**What you are asked to do:**
Please leave out pictures and print exactly the lines from the one that has "How do I perform: Tap" through the last line of the material below.

***** Input for this task

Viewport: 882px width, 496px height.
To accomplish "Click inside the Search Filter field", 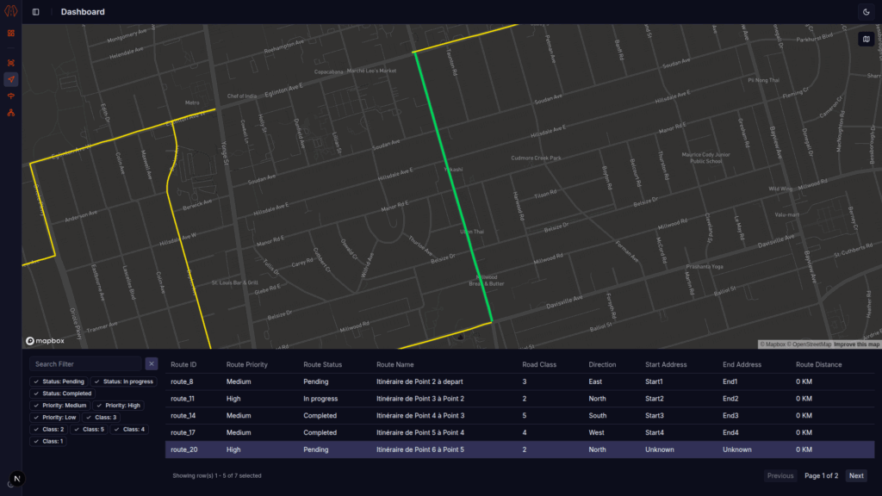I will 84,363.
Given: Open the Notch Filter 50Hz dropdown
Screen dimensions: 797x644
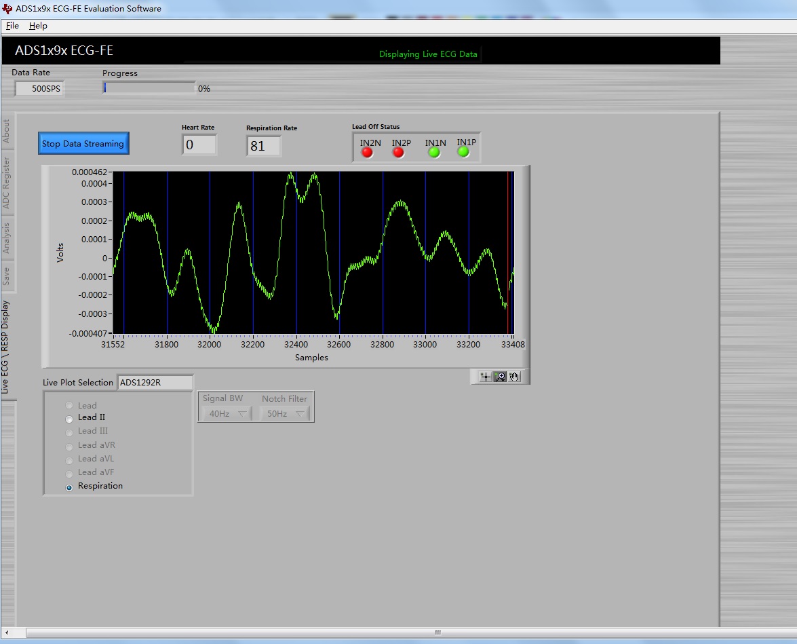Looking at the screenshot, I should [285, 414].
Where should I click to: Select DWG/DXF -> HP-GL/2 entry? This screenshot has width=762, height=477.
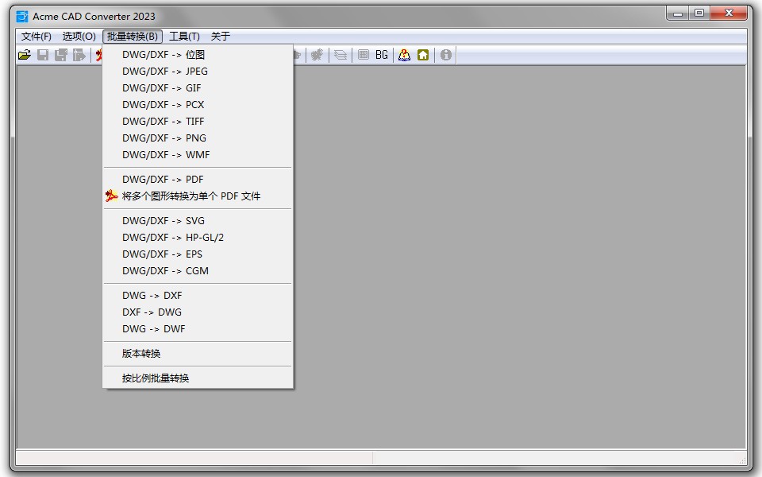173,238
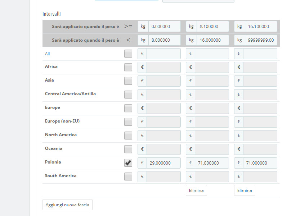Image resolution: width=305 pixels, height=216 pixels.
Task: Focus the lower bound field showing 8.100000
Action: coord(212,27)
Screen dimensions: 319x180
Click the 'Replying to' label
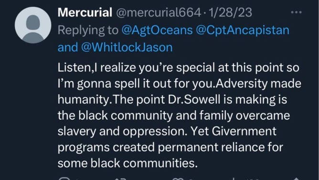point(88,30)
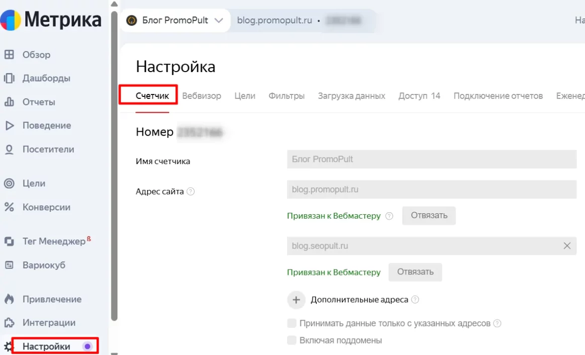Open Посетители using the person icon
The height and width of the screenshot is (355, 585).
[x=9, y=149]
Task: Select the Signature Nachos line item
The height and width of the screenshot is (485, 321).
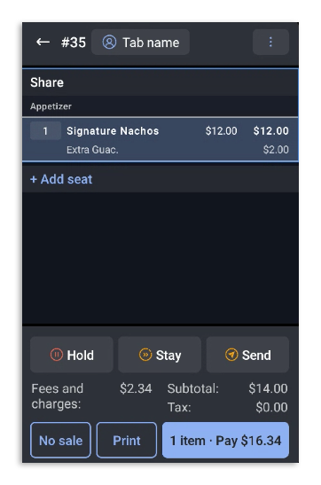Action: pyautogui.click(x=161, y=139)
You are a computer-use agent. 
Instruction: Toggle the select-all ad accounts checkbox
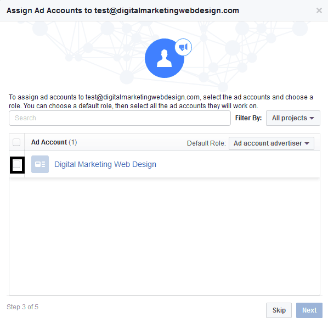(16, 142)
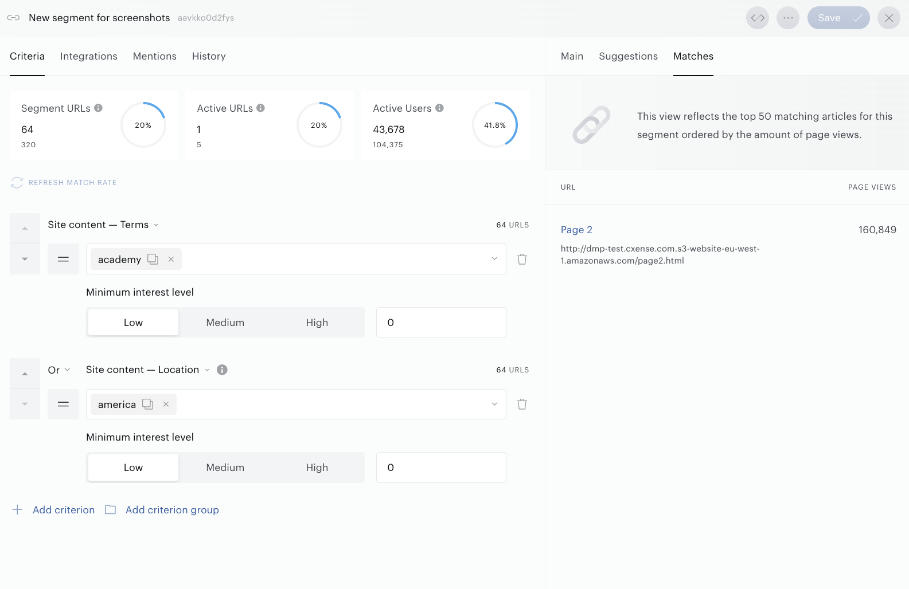Set academy minimum interest level to High
Viewport: 909px width, 589px height.
(317, 323)
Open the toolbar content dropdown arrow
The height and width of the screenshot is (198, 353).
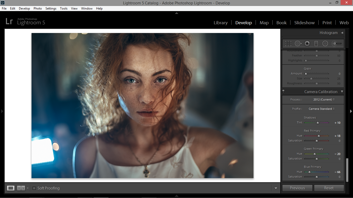coord(276,188)
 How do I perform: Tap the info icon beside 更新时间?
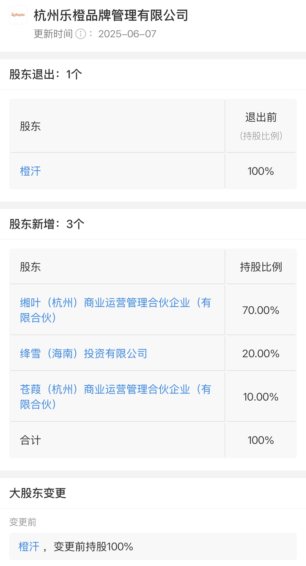pos(81,34)
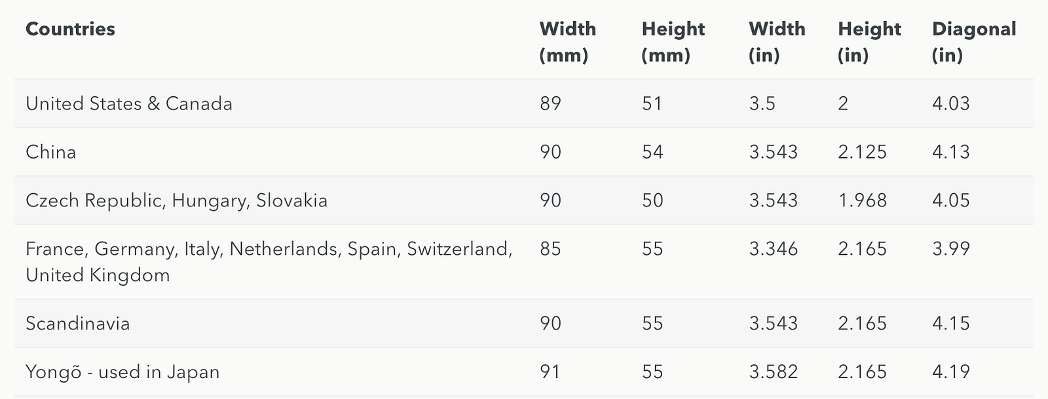Select the Czech Republic, Hungary, Slovakia cell
Image resolution: width=1048 pixels, height=399 pixels.
point(176,200)
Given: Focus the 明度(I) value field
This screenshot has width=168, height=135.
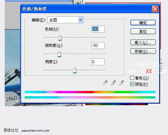Looking at the screenshot, I should click(98, 62).
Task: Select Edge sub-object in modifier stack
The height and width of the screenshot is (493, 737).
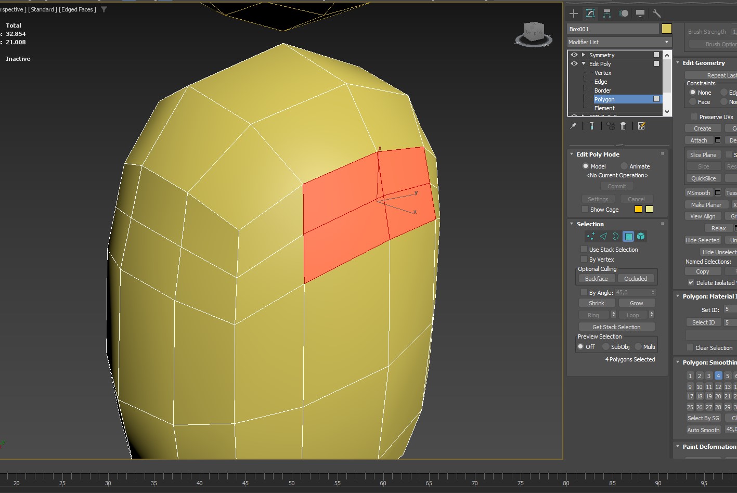Action: point(601,82)
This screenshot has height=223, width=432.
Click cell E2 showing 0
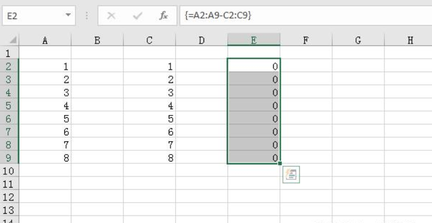click(254, 66)
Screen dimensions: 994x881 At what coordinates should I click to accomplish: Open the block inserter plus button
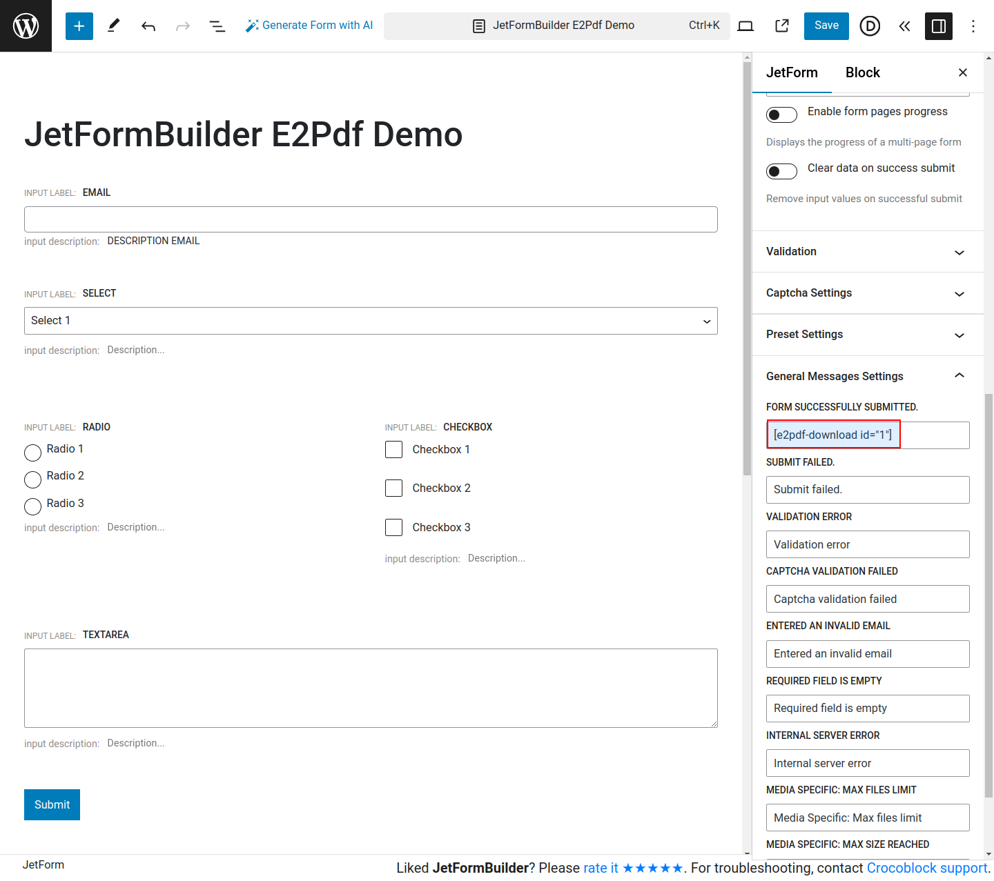tap(79, 26)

**********

**Exercise solution:**
 How do I perform: Tap the info icon beside 更新时间?
pos(81,34)
Select the Czech Republic, Hungary, Slovakia cell
Image resolution: width=1048 pixels, height=399 pixels.
point(176,200)
Given: Focus the 明度(I) value field
This screenshot has width=168, height=135.
Looking at the screenshot, I should click(98, 62).
Task: Select Edge sub-object in modifier stack
The height and width of the screenshot is (493, 737).
Action: point(601,82)
This screenshot has height=223, width=432.
Click cell E2 showing 0
click(254, 66)
Screen dimensions: 994x881 At what coordinates should I click to accomplish: Open the block inserter plus button
tap(79, 26)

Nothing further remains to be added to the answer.